Ingredients (Serves 6-8)

  • 100g/4oz butter, at room temperature
  • 100g/4oz caster sugar
  • 3 eggs, beaten
  • 1/2 tsp almond extract
  • 100g/4oz ground almonds
  • 100g/4oz self-raising flour
  • 25g/1oz instant polenta or semolina
  • Pinch of salt
For the topping:

  • 1 eating apple, cored and sliced
  • 1 Red Tractor pear, cored and sliced
  • 2 plums, pitted and sliced
  • 2 tbsp water
  • 50g/2oz granulated sugar
  • Icing sugar to sprinkle
Method

Preheat the oven to 170°C, 325°F, Gas 3. Grease and line a 20cm/8in round cake tin.Beat together the butter and sugar until light and fluffy. Add the eggs a little at a time, beating well between each addition. Stir in the almond extract.

In a separate bowl, mix together the ground almonds, flour, polenta or semolina and the salt. Gently fold into the creamed mixture using a large metal spoon.
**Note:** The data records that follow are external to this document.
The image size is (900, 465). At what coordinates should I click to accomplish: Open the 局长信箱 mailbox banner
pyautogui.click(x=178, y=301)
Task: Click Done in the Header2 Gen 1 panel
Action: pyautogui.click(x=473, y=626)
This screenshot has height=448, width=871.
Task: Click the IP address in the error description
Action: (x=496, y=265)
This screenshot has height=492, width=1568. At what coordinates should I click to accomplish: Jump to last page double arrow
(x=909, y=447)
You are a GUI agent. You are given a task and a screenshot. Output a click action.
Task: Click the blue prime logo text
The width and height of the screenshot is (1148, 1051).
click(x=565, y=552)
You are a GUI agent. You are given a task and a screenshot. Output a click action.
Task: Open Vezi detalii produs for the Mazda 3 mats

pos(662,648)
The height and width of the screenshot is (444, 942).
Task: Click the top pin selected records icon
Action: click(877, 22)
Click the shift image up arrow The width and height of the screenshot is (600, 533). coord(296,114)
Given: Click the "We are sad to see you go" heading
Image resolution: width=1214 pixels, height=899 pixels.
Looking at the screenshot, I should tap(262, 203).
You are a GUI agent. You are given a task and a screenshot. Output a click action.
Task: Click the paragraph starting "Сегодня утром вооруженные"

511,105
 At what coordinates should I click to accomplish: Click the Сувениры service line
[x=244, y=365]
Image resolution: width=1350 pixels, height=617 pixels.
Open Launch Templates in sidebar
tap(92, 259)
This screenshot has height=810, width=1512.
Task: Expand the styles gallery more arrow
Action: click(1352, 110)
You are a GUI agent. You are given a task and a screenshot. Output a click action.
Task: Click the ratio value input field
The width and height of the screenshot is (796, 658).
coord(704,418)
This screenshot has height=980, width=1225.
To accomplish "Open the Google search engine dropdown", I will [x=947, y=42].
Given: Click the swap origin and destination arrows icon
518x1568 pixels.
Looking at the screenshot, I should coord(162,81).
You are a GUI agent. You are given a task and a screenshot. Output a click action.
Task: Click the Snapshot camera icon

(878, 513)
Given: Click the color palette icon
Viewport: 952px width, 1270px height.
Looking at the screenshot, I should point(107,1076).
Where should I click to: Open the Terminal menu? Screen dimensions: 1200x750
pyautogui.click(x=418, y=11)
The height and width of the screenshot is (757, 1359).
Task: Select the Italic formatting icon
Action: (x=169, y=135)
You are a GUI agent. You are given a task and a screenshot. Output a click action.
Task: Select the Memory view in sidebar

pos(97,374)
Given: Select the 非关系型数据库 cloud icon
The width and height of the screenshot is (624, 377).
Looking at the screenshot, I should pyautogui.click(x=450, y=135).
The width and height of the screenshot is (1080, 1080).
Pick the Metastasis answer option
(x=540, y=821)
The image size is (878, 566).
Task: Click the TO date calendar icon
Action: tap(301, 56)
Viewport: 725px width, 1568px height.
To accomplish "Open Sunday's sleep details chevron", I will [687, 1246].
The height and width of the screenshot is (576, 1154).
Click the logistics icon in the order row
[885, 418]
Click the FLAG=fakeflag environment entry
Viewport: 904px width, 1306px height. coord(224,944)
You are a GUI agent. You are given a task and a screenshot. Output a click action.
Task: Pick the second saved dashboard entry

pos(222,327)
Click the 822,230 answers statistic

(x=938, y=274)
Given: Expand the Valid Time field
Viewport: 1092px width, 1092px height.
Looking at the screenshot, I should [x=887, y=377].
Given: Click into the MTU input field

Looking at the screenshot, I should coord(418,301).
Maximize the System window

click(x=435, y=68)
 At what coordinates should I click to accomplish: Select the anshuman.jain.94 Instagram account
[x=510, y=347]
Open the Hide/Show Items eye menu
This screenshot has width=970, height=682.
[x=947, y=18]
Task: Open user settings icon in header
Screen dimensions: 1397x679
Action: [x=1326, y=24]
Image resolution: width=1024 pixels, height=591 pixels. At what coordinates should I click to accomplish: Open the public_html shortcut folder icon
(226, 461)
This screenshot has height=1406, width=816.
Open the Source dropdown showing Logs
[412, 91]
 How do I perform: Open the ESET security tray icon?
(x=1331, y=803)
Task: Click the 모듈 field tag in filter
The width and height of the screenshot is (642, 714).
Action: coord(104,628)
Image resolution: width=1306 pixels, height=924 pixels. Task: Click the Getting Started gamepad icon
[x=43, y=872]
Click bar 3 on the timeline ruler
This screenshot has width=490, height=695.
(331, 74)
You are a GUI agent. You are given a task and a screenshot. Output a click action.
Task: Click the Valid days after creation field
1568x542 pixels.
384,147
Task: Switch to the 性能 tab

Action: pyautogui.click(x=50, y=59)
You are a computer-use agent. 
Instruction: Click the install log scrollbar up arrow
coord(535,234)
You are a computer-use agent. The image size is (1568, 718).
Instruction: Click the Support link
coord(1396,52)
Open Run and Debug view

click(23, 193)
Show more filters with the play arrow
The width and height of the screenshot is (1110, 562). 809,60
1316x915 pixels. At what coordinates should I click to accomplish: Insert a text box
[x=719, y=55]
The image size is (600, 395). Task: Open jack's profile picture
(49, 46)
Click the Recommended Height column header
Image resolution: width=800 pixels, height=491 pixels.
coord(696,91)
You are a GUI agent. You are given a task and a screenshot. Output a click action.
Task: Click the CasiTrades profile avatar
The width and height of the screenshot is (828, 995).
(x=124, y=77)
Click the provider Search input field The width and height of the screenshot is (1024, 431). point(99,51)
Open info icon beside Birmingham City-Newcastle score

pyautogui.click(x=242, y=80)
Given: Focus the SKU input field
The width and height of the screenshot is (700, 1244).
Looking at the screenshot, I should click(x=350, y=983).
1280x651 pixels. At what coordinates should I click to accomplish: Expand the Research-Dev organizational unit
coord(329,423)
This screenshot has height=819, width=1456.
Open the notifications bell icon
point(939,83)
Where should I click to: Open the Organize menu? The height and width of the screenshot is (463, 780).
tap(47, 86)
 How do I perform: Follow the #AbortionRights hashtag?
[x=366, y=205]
Pour into the prepared tin, level the surface and bake for 35-40 minutes, until the surface is firm to the touch. Cool on a rack for 15 minutes then lift the cake from the tin and cool.

For the topping, place the apple, pear, plums, water and sugar in a nonstick frying pan. Cook over a medium heat, stirring often, until the fruit begins to caramelise. Cool slightly then tip on top of the cake. Leave to cool completely. Sprinkle with icing sugar to serve.